The location and system assessment will be performed by an external auditor, while the quality assessment is executed by GS1. Companies need to pass all 3 assessments in order to gain a certificate. Recertification of location and system is on an annual basis, but quality is assessed more frequently depending on the quality of the DMS.
The ultimate goal of the program is obviously to provide high data quality. Hence, a GS1 Quality Mark makes sure that data entry and controls are performed in accordance with the agreements and standards that apply to the Dutch food and drug industry. So for now there is a foundation to reach this goal, but what about the future of GS1?
GS1 is continuously exploring new areas to operate in. As stated at the beginning several triggers did lead to this solution and will provide new triggers when, for example, new legislation and requirements from government bodies are introduced. Also, the scope of this solution, the food and drug industry can easily be copied into other markets which face more or less the same ‘challenges’ as the health care sector.

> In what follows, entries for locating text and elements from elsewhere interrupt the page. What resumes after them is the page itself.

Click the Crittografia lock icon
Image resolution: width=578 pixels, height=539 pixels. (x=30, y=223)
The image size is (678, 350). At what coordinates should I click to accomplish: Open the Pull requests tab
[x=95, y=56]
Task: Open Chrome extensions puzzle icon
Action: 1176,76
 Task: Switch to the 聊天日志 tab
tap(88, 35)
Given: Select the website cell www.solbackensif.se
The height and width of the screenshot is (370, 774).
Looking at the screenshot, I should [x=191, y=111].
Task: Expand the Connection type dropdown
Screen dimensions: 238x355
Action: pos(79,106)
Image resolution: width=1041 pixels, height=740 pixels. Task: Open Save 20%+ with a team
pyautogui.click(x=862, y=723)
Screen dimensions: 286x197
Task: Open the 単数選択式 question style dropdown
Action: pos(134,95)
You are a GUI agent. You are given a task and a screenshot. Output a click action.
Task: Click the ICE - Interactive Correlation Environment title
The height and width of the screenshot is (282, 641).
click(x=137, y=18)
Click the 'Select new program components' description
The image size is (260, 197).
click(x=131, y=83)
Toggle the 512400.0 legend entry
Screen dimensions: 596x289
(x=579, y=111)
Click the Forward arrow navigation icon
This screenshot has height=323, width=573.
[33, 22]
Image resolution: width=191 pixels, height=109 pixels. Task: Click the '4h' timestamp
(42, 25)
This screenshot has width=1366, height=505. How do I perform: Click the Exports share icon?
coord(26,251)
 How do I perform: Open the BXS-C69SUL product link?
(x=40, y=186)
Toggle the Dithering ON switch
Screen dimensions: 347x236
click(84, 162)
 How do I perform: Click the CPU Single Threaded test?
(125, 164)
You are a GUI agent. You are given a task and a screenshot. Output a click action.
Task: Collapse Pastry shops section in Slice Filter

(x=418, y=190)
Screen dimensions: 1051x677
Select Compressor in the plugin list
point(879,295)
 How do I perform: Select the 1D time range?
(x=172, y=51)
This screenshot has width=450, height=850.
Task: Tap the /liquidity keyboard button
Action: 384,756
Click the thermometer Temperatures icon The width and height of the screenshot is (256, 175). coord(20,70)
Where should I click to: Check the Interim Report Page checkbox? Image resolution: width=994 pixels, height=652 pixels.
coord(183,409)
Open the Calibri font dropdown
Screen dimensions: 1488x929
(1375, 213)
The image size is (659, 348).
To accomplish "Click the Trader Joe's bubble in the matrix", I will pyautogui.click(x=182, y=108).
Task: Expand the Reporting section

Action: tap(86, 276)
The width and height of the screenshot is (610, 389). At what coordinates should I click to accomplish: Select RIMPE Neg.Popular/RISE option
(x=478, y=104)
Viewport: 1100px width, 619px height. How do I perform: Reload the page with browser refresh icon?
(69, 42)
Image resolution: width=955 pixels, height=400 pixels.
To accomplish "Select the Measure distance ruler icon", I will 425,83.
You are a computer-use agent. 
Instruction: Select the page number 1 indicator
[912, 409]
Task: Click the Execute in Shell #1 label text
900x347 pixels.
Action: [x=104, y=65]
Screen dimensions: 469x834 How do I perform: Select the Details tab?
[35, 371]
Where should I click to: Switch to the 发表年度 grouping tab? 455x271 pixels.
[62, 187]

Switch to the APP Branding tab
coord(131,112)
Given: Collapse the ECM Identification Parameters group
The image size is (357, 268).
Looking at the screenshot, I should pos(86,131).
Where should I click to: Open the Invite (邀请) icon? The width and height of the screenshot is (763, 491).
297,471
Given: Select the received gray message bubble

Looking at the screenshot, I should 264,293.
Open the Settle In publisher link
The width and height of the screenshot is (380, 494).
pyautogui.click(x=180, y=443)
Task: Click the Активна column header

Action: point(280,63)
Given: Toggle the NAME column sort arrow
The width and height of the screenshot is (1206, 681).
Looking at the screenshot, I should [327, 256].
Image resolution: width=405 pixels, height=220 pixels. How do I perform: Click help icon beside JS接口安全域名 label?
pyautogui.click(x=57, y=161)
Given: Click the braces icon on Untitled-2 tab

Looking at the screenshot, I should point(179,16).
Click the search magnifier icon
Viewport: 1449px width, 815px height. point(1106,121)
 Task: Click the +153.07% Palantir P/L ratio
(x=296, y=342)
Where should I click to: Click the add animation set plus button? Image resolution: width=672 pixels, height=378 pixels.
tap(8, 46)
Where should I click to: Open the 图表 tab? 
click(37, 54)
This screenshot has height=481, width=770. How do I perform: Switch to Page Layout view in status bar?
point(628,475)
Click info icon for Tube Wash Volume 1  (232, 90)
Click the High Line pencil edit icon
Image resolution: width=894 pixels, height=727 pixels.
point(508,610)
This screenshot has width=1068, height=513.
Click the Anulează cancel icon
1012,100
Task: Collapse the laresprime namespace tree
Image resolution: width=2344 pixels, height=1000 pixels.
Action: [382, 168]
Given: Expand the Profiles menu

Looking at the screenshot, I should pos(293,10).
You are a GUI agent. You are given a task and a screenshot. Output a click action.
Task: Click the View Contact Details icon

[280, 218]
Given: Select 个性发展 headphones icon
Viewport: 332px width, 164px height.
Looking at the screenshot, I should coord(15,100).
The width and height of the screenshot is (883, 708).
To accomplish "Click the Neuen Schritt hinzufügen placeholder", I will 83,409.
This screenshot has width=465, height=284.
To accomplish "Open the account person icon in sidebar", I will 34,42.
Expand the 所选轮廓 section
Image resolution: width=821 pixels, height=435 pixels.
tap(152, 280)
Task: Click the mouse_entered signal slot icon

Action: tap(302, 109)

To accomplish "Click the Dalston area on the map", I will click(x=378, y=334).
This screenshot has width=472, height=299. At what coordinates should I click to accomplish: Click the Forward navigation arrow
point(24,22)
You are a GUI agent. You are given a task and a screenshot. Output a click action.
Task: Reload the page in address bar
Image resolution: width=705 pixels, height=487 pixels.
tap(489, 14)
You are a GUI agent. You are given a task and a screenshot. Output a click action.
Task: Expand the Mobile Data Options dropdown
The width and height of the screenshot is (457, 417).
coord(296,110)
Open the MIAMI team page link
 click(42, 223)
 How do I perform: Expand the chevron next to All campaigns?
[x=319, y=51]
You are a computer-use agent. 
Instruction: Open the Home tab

GS1 Netherlands is also looking into opportunities to work in a more global way with affiliate organizations in other countries fulfilling the same services. Currently there are already some global meetings and initiates but a lot is still to be achieved in this matter. As GS1 was and still is in a steep learning curve and continuing to mature, opportunities are extensively explored into the automation of parts of the solution.
However, the main future impacts will be caused by future developments which cannot be predicted that easily. Who knows when the new ‘Albert Heijn’ will introduce something totally new and inspiriting to this sector requiring services from the GS1 organization? So while GS1 is getting ready for the future, new innovations might require GS1 to innovate as well.